==== GIVEN RECORDS ====
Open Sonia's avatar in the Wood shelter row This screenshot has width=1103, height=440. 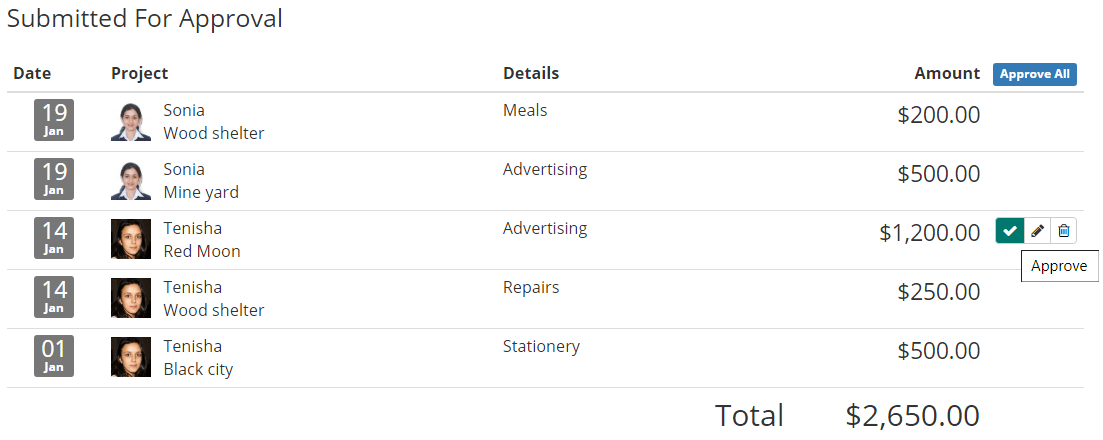pyautogui.click(x=131, y=122)
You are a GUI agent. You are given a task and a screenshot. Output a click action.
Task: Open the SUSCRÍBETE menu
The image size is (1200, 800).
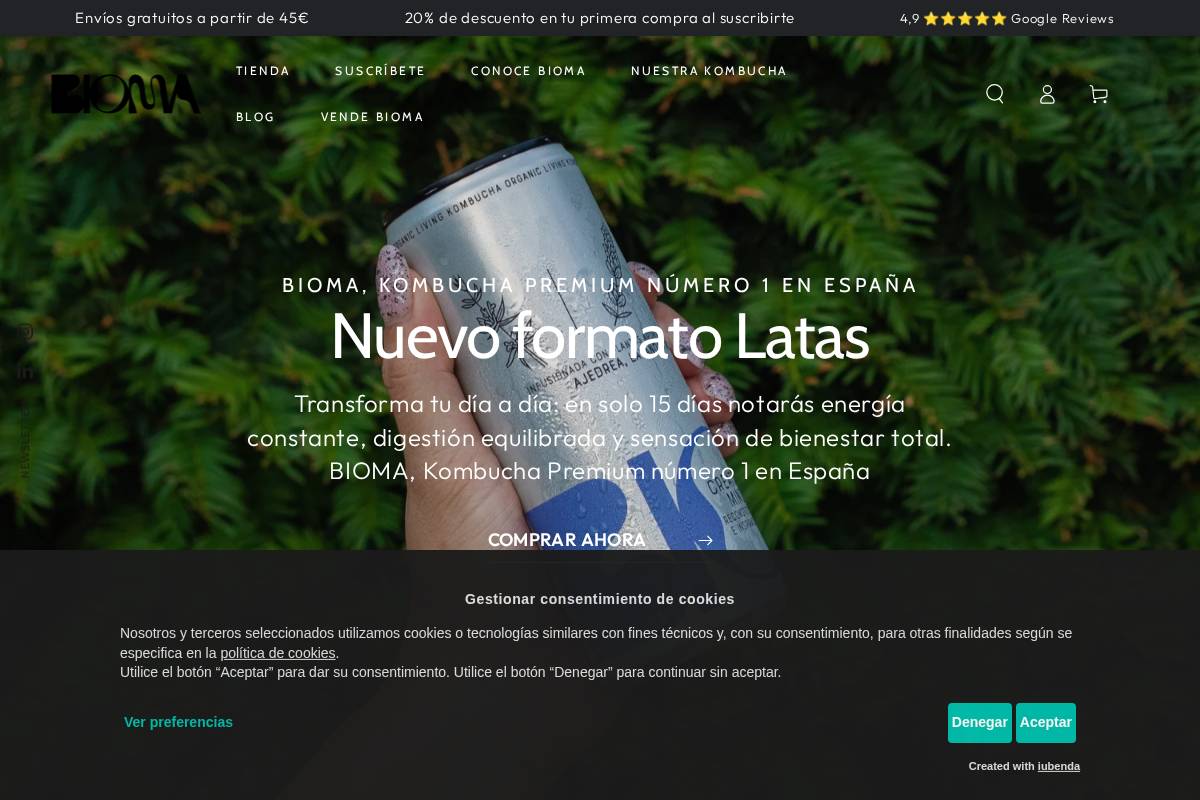click(x=380, y=70)
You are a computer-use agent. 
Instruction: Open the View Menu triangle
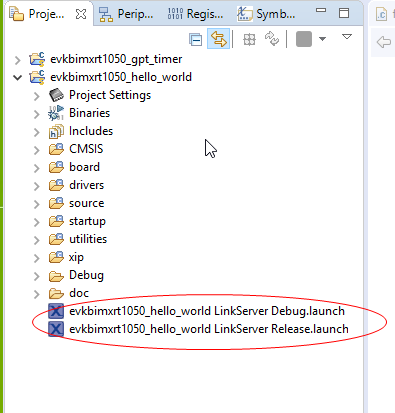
====
*TASK DETAILS:*
Rewrite everything from the row containing "You are a GUI" down to the end of the rows as a numbered list, leaving out blank lines and all pictures.

*ANSWER TO THE TASK:*
1. You are a GUI agent. You are given a task and a screenshot. Output a click action.
2. Task: Open the SUSCRÍBETE menu
3. The image size is (1200, 800).
4. click(x=380, y=70)
5. You are a computer-use agent. 
6. Instruction: Open the View Menu triangle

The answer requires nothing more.